[[ Reading passage, beginning ]]

KOCHI:
Poverty and malnutrition are among the major causes for a water-borne disease and diarrhoea strikes where there is compromise on sanitation and hygiene and water becomes contaminated, a leading health expert and microbiologist said here today.
“Compared to people belonging to higher socio-economic group, poor people do not have access to clean water and nutrition. Due to poverty in our neighbouring countries, diarrhoea rules the roost and the endemicity of diarrhoeal disease is higher in certain places,” said Dr. G. Balakrish Nair, Acting Regional Adviser at the Communicable Diseases Department of the Regional Office of World Health Organisation (WHO) for South-East Asia, New Delhi.
Speaking on the sidelines of the three-day 14th Asian Conference on Diarrhoeal Disease and Nutrition (ASCODD) which began here on Monday, he stressed that poverty is a big issue in the fight against diarrhoeal diseases.
“In Kerala, the high literacy factor enables proportional decline in the incidence of diarrhoea. Basically, where sanitation and hygiene is compromised and water is contaminated, there is every chance of spreading of diarrhoea. The transmission is either person to person, drinking water to person or contaminated food to person,” Dr. Nair explained.

[[ Reading passage, end ]]
[[ Data extract, beginning ]]

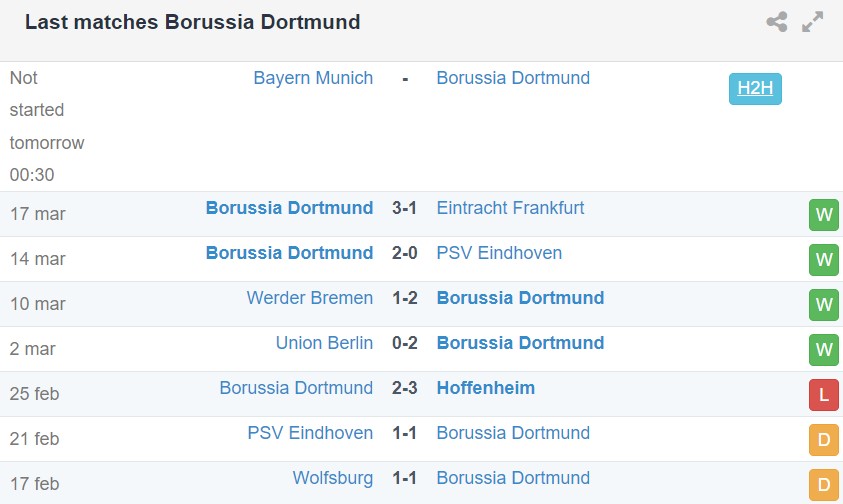Viewport: 843px width, 504px height.
Task: Open the Wolfsburg team link
Action: click(x=333, y=478)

[[ Data extract, end ]]

### Work instruction
Reproduce the news report on diarrhea and poverty word for word, from "Speaking on the" to "Dr. Nair explained.".

### Finished task
Speaking on the sidelines of the three-day 14th Asian Conference on Diarrhoeal Disease and Nutrition (ASCODD) which began here on Monday, he stressed that poverty is a big issue in the fight against diarrhoeal diseases.
“In Kerala, the high literacy factor enables proportional decline in the incidence of diarrhoea. Basically, where sanitation and hygiene is compromised and water is contaminated, there is every chance of spreading of diarrhoea. The transmission is either person to person, drinking water to person or contaminated food to person,” Dr. Nair explained.